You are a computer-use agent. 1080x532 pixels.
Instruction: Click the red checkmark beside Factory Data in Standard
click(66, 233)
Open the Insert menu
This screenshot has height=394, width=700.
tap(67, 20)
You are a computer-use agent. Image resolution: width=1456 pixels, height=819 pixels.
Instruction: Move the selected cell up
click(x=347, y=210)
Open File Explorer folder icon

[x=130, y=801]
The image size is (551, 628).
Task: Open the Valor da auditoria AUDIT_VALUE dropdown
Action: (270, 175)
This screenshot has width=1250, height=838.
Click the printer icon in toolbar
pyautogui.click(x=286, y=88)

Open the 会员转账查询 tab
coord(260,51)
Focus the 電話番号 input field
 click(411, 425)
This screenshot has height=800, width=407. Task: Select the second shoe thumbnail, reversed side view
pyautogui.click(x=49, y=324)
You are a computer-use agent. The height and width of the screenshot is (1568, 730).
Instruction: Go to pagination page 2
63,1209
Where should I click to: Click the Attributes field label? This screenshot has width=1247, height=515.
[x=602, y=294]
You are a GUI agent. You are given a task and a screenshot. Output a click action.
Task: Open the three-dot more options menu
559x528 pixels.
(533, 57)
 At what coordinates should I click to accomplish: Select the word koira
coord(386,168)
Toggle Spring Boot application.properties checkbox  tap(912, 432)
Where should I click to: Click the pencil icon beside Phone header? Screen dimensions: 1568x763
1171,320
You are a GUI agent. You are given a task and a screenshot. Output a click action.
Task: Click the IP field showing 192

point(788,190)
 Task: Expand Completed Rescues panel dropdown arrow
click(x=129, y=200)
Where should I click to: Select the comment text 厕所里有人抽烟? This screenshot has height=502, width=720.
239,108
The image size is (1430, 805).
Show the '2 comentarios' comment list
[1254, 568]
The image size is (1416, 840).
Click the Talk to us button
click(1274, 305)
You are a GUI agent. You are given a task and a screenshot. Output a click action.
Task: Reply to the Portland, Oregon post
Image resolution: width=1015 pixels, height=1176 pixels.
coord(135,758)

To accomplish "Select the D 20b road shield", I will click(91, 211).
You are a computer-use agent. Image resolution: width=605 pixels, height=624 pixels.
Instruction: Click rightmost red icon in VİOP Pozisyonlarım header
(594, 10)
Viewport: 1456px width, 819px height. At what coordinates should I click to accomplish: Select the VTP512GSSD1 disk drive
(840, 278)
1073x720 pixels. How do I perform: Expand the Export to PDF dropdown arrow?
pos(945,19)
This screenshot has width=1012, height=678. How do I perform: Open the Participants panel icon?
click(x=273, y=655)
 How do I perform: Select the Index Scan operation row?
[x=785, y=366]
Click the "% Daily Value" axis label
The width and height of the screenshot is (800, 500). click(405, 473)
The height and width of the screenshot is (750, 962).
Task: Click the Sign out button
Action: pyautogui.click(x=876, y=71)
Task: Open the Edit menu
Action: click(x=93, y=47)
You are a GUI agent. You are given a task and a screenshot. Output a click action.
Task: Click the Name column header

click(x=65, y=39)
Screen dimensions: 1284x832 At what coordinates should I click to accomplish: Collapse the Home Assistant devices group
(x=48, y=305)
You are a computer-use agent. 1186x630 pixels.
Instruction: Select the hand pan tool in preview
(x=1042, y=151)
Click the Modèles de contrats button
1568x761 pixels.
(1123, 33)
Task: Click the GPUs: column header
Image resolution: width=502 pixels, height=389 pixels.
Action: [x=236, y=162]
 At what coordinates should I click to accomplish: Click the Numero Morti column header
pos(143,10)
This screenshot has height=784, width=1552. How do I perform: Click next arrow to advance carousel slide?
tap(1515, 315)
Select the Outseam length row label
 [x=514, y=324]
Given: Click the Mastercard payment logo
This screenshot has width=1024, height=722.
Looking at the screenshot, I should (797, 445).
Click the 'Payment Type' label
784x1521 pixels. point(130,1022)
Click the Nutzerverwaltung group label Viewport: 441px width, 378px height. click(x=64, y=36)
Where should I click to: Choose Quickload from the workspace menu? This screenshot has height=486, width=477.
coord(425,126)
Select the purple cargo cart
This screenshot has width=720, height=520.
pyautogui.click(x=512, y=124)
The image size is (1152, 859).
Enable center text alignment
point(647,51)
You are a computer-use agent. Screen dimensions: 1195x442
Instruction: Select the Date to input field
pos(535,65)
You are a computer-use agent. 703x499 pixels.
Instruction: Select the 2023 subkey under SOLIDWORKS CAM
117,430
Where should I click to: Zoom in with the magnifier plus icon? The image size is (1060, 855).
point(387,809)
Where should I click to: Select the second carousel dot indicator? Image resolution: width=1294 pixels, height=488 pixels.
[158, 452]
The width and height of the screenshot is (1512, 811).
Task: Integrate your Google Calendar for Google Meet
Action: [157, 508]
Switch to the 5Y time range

◆ ◆ ◆ ◆ ◆ ◆ ◆

• **YOUR ASSIGNMENT**:
All of the data above should be reproduced exactly, with nothing missing.

• **REPLY**:
You are a computer-use agent. 1080x532 pixels.
Instruction: Click the red checkmark beside Factory Data in Standard
click(66, 233)
Open the Insert menu
This screenshot has height=394, width=700.
tap(67, 20)
You are a computer-use agent. Image resolution: width=1456 pixels, height=819 pixels.
Instruction: Move the selected cell up
click(x=347, y=210)
Open File Explorer folder icon

[x=130, y=801]
The image size is (551, 628).
Task: Open the Valor da auditoria AUDIT_VALUE dropdown
Action: (270, 175)
This screenshot has width=1250, height=838.
Click the printer icon in toolbar
pyautogui.click(x=286, y=88)

Open the 会员转账查询 tab
coord(260,51)
Focus the 電話番号 input field
 click(411, 425)
This screenshot has height=800, width=407. Task: Select the second shoe thumbnail, reversed side view
pyautogui.click(x=49, y=324)
You are a computer-use agent. The height and width of the screenshot is (1568, 730).
Instruction: Go to pagination page 2
63,1209
Where should I click to: Click the Attributes field label? This screenshot has width=1247, height=515.
[x=602, y=294]
You are a GUI agent. You are given a task and a screenshot. Output a click action.
Task: Open the three-dot more options menu
559x528 pixels.
(533, 57)
 At what coordinates should I click to accomplish: Select the word koira
coord(386,168)
Toggle Spring Boot application.properties checkbox  tap(912, 432)
Where should I click to: Click the pencil icon beside Phone header? Screen dimensions: 1568x763
1171,320
You are a GUI agent. You are given a task and a screenshot. Output a click action.
Task: Click the IP field showing 192

point(788,190)
 Task: Expand Completed Rescues panel dropdown arrow
click(x=129, y=200)
Where should I click to: Select the comment text 厕所里有人抽烟? This screenshot has height=502, width=720.
239,108
The image size is (1430, 805).
Show the '2 comentarios' comment list
[1254, 568]
The image size is (1416, 840).
Click the Talk to us button
click(1274, 305)
You are a GUI agent. You are given a task and a screenshot. Output a click action.
Task: Reply to the Portland, Oregon post
Image resolution: width=1015 pixels, height=1176 pixels.
coord(135,758)

To accomplish "Select the D 20b road shield", I will click(91, 211).
You are a computer-use agent. Image resolution: width=605 pixels, height=624 pixels.
Instruction: Click rightmost red icon in VİOP Pozisyonlarım header
(594, 10)
Viewport: 1456px width, 819px height. At what coordinates should I click to accomplish: Select the VTP512GSSD1 disk drive
(840, 278)
1073x720 pixels. How do I perform: Expand the Export to PDF dropdown arrow?
pos(945,19)
This screenshot has width=1012, height=678. How do I perform: Open the Participants panel icon?
click(x=273, y=655)
 How do I perform: Select the Index Scan operation row?
[x=785, y=366]
Click the "% Daily Value" axis label
The width and height of the screenshot is (800, 500). click(405, 473)
The height and width of the screenshot is (750, 962).
Task: Click the Sign out button
Action: pyautogui.click(x=876, y=71)
Task: Open the Edit menu
Action: click(x=93, y=47)
You are a GUI agent. You are given a task and a screenshot. Output a click action.
Task: Click the Name column header

click(x=65, y=39)
Screen dimensions: 1284x832 At what coordinates should I click to accomplish: Collapse the Home Assistant devices group
(x=48, y=305)
You are a computer-use agent. 1186x630 pixels.
Instruction: Select the hand pan tool in preview
(x=1042, y=151)
Click the Modèles de contrats button
1568x761 pixels.
(1123, 33)
Task: Click the GPUs: column header
Image resolution: width=502 pixels, height=389 pixels.
Action: [x=236, y=162]
 At what coordinates should I click to accomplish: Click the Numero Morti column header
pos(143,10)
This screenshot has height=784, width=1552. How do I perform: Click next arrow to advance carousel slide?
tap(1515, 315)
Select the Outseam length row label
 [x=514, y=324]
Given: Click the Mastercard payment logo
This screenshot has width=1024, height=722.
Looking at the screenshot, I should (797, 445).
Click the 'Payment Type' label
784x1521 pixels. point(130,1022)
Click the Nutzerverwaltung group label Viewport: 441px width, 378px height. click(x=64, y=36)
Where should I click to: Choose Quickload from the workspace menu? This screenshot has height=486, width=477.
coord(425,126)
Select the purple cargo cart
This screenshot has width=720, height=520.
pyautogui.click(x=512, y=124)
The image size is (1152, 859).
Enable center text alignment
point(647,51)
You are a computer-use agent. Screen dimensions: 1195x442
Instruction: Select the Date to input field
pos(535,65)
You are a computer-use agent. 703x499 pixels.
Instruction: Select the 2023 subkey under SOLIDWORKS CAM
117,430
Where should I click to: Zoom in with the magnifier plus icon? The image size is (1060, 855).
point(387,809)
Where should I click to: Select the second carousel dot indicator? Image resolution: width=1294 pixels, height=488 pixels.
[158, 452]
The width and height of the screenshot is (1512, 811).
Task: Integrate your Google Calendar for Google Meet
Action: [157, 508]
Switch to the 5Y time range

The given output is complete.